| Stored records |
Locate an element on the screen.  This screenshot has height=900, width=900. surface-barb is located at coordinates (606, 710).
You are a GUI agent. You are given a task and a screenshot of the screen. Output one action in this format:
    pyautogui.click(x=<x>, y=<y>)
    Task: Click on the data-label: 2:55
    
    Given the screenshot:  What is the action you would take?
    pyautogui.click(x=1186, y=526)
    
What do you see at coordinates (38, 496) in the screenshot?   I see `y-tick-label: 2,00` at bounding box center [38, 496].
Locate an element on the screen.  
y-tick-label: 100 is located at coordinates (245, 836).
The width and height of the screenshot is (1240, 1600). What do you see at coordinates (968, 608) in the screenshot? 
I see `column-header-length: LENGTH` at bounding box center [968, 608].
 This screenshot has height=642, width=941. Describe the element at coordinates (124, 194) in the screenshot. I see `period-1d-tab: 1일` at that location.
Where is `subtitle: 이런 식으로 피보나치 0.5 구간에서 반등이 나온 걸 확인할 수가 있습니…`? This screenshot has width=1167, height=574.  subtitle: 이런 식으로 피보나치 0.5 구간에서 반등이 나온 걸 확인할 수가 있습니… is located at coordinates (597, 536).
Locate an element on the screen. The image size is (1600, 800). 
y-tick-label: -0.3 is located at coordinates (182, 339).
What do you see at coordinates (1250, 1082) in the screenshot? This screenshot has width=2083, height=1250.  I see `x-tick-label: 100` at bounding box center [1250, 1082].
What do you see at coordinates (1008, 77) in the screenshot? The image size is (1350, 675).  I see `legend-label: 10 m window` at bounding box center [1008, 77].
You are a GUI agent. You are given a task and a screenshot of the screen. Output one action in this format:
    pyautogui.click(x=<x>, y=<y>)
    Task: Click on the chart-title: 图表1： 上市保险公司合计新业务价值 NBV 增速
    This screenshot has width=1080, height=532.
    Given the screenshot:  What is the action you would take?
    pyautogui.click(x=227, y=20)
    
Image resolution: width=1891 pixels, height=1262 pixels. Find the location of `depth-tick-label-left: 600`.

| PROBLEM TO WORK ON |
Rename "GUI agent" to "screen assistant" throughout the listing above and write out the whole listing again, leaving everything else unchanged.

| EXERCISE ANSWER |
Locate an element on the screen.  This screenshot has height=900, width=900. surface-barb is located at coordinates (606, 710).
You are a screen assistant. You are given a task and a screenshot of the screen. Output one action in this format:
    pyautogui.click(x=<x>, y=<y>)
    Task: Click on the data-label: 2:55
    
    Given the screenshot:  What is the action you would take?
    pyautogui.click(x=1186, y=526)
    
What do you see at coordinates (38, 496) in the screenshot?   I see `y-tick-label: 2,00` at bounding box center [38, 496].
Locate an element on the screen.  
y-tick-label: 100 is located at coordinates (245, 836).
The width and height of the screenshot is (1240, 1600). What do you see at coordinates (968, 608) in the screenshot? 
I see `column-header-length: LENGTH` at bounding box center [968, 608].
 This screenshot has height=642, width=941. Describe the element at coordinates (124, 194) in the screenshot. I see `period-1d-tab: 1일` at that location.
Where is `subtitle: 이런 식으로 피보나치 0.5 구간에서 반등이 나온 걸 확인할 수가 있습니…`? This screenshot has width=1167, height=574.  subtitle: 이런 식으로 피보나치 0.5 구간에서 반등이 나온 걸 확인할 수가 있습니… is located at coordinates (597, 536).
Locate an element on the screen. The image size is (1600, 800). 
y-tick-label: -0.3 is located at coordinates (182, 339).
What do you see at coordinates (1250, 1082) in the screenshot? This screenshot has width=2083, height=1250.  I see `x-tick-label: 100` at bounding box center [1250, 1082].
What do you see at coordinates (1008, 77) in the screenshot? The image size is (1350, 675).  I see `legend-label: 10 m window` at bounding box center [1008, 77].
You are a screen assistant. You are given a task and a screenshot of the screen. Output one action in this format:
    pyautogui.click(x=<x>, y=<y>)
    Task: Click on the chart-title: 图表1： 上市保险公司合计新业务价值 NBV 增速
    This screenshot has width=1080, height=532.
    Given the screenshot:  What is the action you would take?
    pyautogui.click(x=227, y=20)
    
Image resolution: width=1891 pixels, height=1262 pixels. Find the location of `depth-tick-label-left: 600`.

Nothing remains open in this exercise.